Долго и счастливо - Ежи Брошкевич
Вино и водка уже были разлиты. Те двое держали стаканы в руках, Тадек потянулся за своим. Я выхватил у него стакан, швырнул об пол и сказал всем троим: убирайтесь прочь на все четыре стороны.
Тем двоим было под тридцать. Разница в весе была в мою пользу. Но явным их преимуществом была разница в возрасте и натренированности.
Воцарилась тишина. Тадек побледнел. Те двое глядели на меня с застывшими на нахальных рожах улыбками — а потом я вдруг ослеп. Один из них плеснул мне в глаза праздничным угощением. Меня мгновенно сбили с ног и принялись топтать. Боли я не чувствовал, но понимал, что дело дрянь и если попадут в уязвимое место, может кончиться совсем скверно. Одного из них я свалил на землю. Схватил его, причем удачно, за глотку, и он уже застонал. Но второй, более увертливый, был свободен. И тогда я услыхал крик Тадека: «Нет! Только не ножом! Не тронь его, не тронь!»

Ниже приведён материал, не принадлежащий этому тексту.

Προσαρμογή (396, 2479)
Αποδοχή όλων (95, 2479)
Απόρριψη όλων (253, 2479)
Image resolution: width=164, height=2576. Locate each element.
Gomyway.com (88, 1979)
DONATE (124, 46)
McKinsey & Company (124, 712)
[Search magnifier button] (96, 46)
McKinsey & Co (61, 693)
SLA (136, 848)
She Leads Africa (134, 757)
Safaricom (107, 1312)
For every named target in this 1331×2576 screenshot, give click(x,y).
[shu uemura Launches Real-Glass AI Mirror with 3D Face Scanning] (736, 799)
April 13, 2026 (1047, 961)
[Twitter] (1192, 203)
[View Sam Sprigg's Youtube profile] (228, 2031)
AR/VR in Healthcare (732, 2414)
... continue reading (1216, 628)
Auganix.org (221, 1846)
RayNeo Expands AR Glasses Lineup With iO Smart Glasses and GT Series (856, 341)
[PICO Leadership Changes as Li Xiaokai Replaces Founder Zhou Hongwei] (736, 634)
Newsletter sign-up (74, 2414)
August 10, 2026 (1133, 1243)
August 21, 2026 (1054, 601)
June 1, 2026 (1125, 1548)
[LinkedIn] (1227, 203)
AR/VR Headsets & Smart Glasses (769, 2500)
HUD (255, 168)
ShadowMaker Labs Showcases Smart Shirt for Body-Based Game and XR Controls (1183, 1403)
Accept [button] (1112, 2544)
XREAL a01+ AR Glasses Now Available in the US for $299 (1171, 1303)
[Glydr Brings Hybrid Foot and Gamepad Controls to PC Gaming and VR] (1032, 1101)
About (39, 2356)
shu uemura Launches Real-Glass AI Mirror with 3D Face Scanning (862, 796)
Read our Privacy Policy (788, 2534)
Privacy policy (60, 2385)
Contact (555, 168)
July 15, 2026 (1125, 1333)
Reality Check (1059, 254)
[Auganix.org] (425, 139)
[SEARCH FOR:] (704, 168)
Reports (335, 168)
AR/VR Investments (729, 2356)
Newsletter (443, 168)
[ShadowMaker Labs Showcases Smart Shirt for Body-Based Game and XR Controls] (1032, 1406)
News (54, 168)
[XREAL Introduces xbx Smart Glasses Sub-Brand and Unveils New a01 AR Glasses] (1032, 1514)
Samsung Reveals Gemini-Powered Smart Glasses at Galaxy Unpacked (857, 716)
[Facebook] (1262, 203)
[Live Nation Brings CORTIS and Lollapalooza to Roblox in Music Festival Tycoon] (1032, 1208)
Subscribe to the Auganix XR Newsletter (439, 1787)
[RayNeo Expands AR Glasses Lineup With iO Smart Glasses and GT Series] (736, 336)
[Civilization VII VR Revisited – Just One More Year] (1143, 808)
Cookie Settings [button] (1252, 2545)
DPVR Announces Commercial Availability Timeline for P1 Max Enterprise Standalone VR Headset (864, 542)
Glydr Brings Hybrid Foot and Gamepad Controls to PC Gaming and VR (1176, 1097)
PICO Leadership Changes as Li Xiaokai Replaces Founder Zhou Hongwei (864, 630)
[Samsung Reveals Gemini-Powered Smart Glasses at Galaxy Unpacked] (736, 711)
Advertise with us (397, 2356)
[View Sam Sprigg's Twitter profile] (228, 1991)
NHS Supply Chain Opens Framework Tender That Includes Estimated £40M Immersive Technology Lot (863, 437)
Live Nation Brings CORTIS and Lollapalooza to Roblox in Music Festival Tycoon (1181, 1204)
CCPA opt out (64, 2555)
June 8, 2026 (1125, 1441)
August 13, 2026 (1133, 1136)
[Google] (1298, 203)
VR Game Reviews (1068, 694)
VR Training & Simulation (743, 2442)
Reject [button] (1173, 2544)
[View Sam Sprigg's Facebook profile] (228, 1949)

Я очнулся от холода, которым тянуло из разбитого окна. Приводил меня в чувство Тадек — тряпкой, смоченной в воде. У него самого была рассечена губа и огромный синяк под глазом. Те двое давно смылись. Но на память о себе оставили разбитый радиоприемник, изрезанные одеяла на койке и высаженное окно.
Первый и последний раз видел я Тадека плачущим в голос и совсем по-детски. Не зная, что я уже опамятовался, он плакал и ругал меня на чем свет стоит. Едва я открыл глаза — умолк.
Когда я смог подняться, сесть на койку и поглядеть по сторонам, то понял: Тадек меня защищал. Спросил его об этом. Он заорал: неправда! Брат пришел, чтобы деликатно и по-хорошему поздравить с Новым годом, а я повел себя, как последнее хамло и деревенщина из Груйца! Первый поднял руку, первый оскорбил и сам без причины заварил кашу.
Тадек кричал, метался и злобствовал так долго, что в конце концов я, измочаленный, ошеломленный и страшно недовольный собой, рассмеялся. Велел ему загородить разбитое окно бумагой и картоном, поскольку холод становился все чувствительней. Он послушался. Потом мы прибрали наши королевские покои.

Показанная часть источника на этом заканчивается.